We start from a pair `(x,y)`, where `x` is an input and `y` the target output. For the bigram model, `x` and `y` are consecutive tokens in our training data.
The output of our model on input `x` will be some tensor `logits`. It assigns to each class (here, a class is a token) a float value. The `logits` are turned into a probabilistic distribution using a softmax (exponentiation and normalisation). For numerical stability we prefer to work with "log probabilities" as summing numbers is easier than multiplying them.

In [20]:
n_token_test = 5

logits = torch.randn(n_token_test)
print("The logits: \n", logits)
logits_exped = logits.exp()
print("After exponentiation: \n", logits_exped)
probs = logits_exped / logits_exped.sum()
print("After normalisation: \n", probs)
print("\nThe two steps above are called softmax: \n", F.softmax(logits, 0))

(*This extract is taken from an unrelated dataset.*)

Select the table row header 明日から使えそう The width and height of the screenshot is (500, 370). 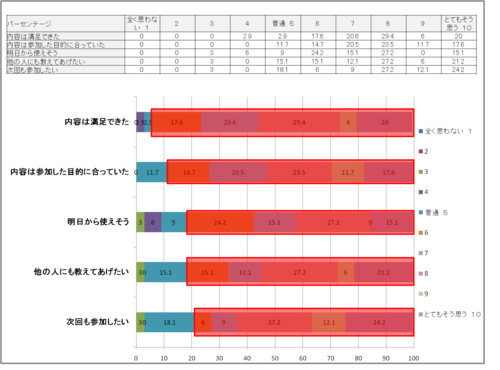click(x=66, y=53)
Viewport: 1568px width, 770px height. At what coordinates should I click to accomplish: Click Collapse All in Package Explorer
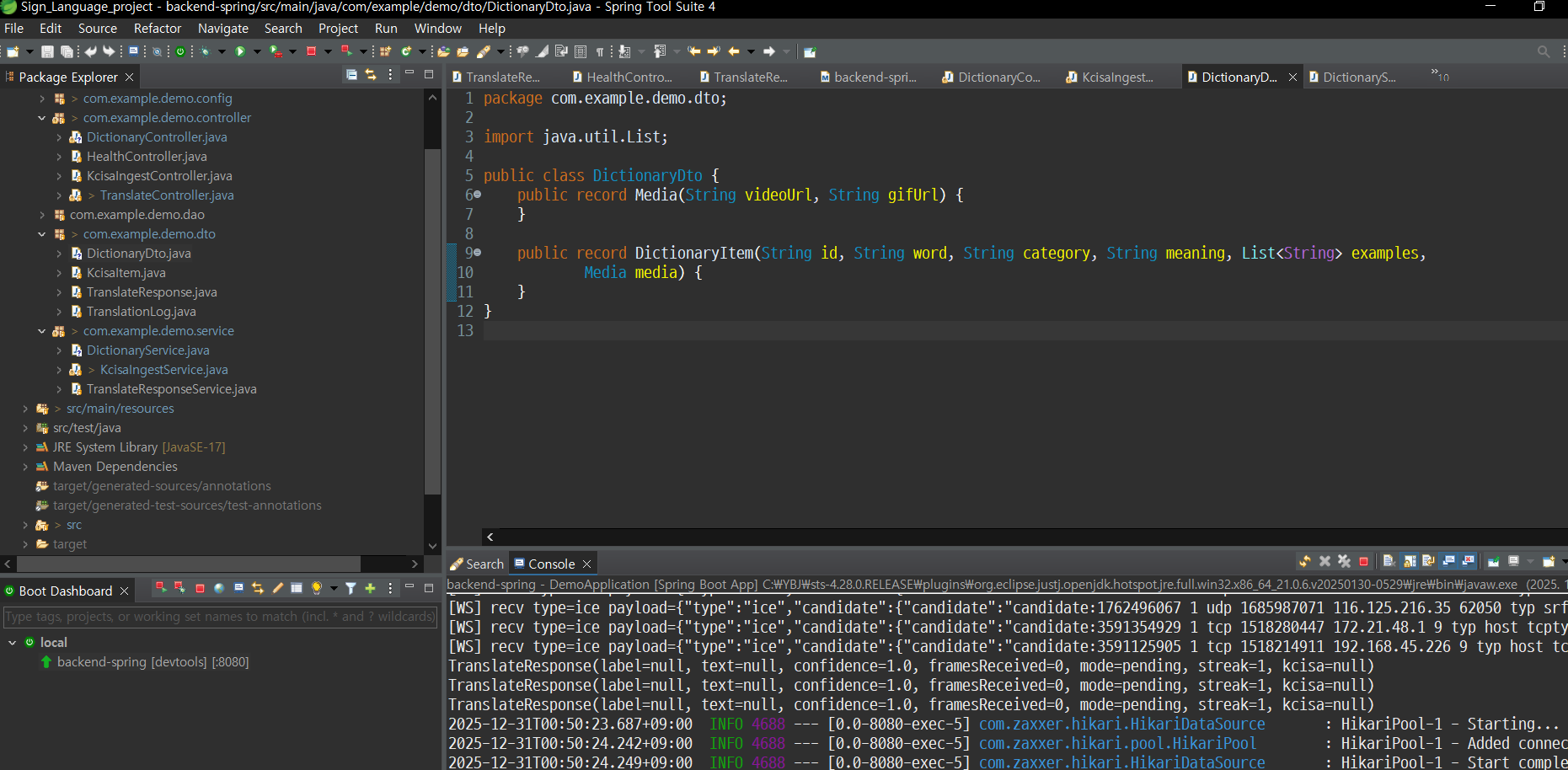click(x=351, y=75)
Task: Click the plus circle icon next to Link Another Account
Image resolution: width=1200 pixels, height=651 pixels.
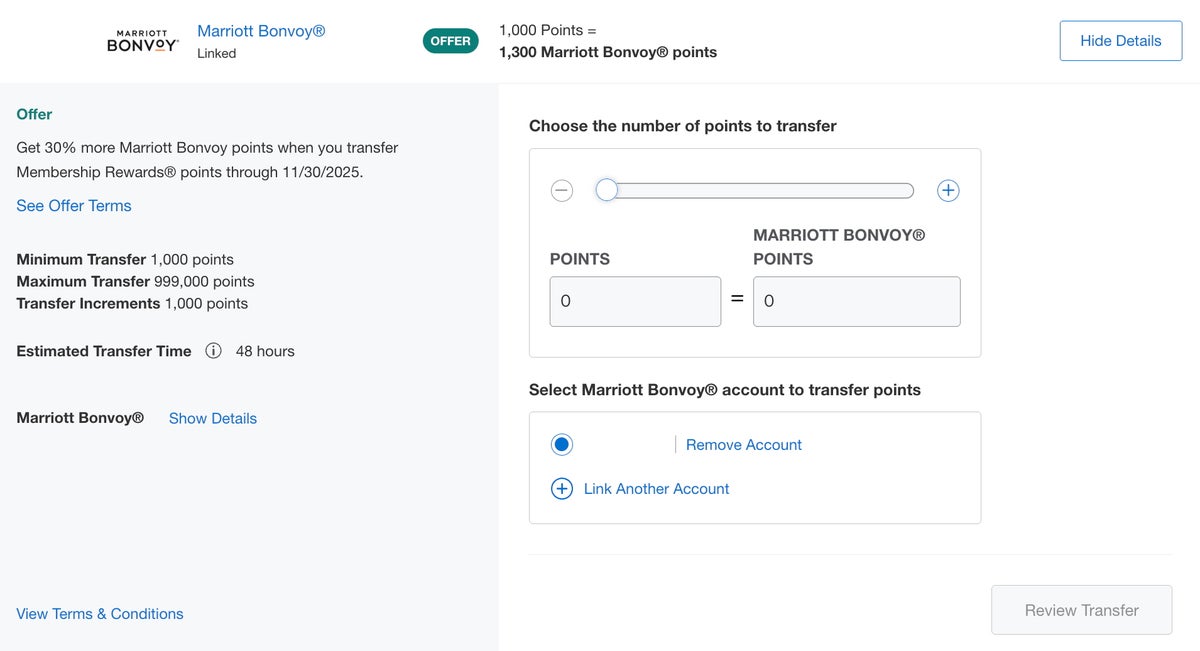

y = torch.randint(n_token_test, (), dtype=torch.int64)
print("\nLet us consider a target y: ", y.item())

loss = F.cross_entropy(logits, y)
print("The cross entropy loss between logits and y is: ", loss.item())

logprobs = -probs.log()
print("\nThis is the -log probabilities: \n", logprobs)


The logits: 
 tensor([-0.5297, -0.7237,  0.6155, -3.1797,  2.7372])
After exponentiation: 
 tensor([ 0.5888,  0.4849,  1.8505,  0.0416, 15.4437])
After normalisation: 
 tensor([0.0320, 0.0263, 0.1005, 0.0023, 0.8389])

The two steps above are called softmax: 
 tensor([0.0320, 0.0263, 0.1005, 0.0023, 0.8389])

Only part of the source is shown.